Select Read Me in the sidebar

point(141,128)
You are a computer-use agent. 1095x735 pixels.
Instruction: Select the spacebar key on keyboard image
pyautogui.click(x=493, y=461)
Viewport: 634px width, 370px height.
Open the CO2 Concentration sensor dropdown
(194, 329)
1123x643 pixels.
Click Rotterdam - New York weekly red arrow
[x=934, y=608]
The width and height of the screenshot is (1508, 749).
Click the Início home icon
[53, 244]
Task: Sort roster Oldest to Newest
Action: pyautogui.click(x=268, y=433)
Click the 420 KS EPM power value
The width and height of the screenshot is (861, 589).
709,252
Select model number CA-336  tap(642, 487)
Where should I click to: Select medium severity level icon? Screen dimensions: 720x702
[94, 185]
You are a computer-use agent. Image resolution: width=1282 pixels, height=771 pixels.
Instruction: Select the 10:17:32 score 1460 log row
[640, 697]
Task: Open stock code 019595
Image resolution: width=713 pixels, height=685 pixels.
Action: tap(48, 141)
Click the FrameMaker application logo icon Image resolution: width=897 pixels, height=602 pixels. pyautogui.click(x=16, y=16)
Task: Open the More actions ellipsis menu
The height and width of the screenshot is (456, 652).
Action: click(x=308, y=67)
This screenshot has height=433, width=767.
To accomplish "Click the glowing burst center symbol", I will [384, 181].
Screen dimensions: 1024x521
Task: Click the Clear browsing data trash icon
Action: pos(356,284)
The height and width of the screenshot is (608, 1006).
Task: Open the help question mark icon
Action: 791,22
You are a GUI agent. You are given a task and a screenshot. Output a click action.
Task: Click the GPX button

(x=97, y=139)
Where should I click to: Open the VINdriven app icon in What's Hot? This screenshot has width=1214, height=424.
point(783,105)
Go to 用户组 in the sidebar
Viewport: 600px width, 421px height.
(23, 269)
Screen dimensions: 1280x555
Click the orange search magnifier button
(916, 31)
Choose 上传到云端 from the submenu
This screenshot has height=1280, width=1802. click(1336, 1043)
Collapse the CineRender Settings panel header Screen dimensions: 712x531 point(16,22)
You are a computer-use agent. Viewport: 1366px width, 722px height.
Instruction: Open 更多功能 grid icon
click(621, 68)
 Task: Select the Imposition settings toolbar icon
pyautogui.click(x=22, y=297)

■ TASK TO CARRY OUT
Where the line containing "This screenshot has height=433, width=767." appears in the records above, begin copying and continue through the last line; copy each line exactly and include no others.

■ OUTPUT OF THE TASK
This screenshot has height=433, width=767.
To accomplish "Click the glowing burst center symbol", I will [384, 181].
Screen dimensions: 1024x521
Task: Click the Clear browsing data trash icon
Action: pos(356,284)
The height and width of the screenshot is (608, 1006).
Task: Open the help question mark icon
Action: 791,22
You are a GUI agent. You are given a task and a screenshot. Output a click action.
Task: Click the GPX button

(x=97, y=139)
Where should I click to: Open the VINdriven app icon in What's Hot? This screenshot has width=1214, height=424.
point(783,105)
Go to 用户组 in the sidebar
Viewport: 600px width, 421px height.
(23, 269)
Screen dimensions: 1280x555
Click the orange search magnifier button
(916, 31)
Choose 上传到云端 from the submenu
This screenshot has height=1280, width=1802. click(1336, 1043)
Collapse the CineRender Settings panel header Screen dimensions: 712x531 point(16,22)
You are a computer-use agent. Viewport: 1366px width, 722px height.
Instruction: Open 更多功能 grid icon
click(621, 68)
 Task: Select the Imposition settings toolbar icon
pyautogui.click(x=22, y=297)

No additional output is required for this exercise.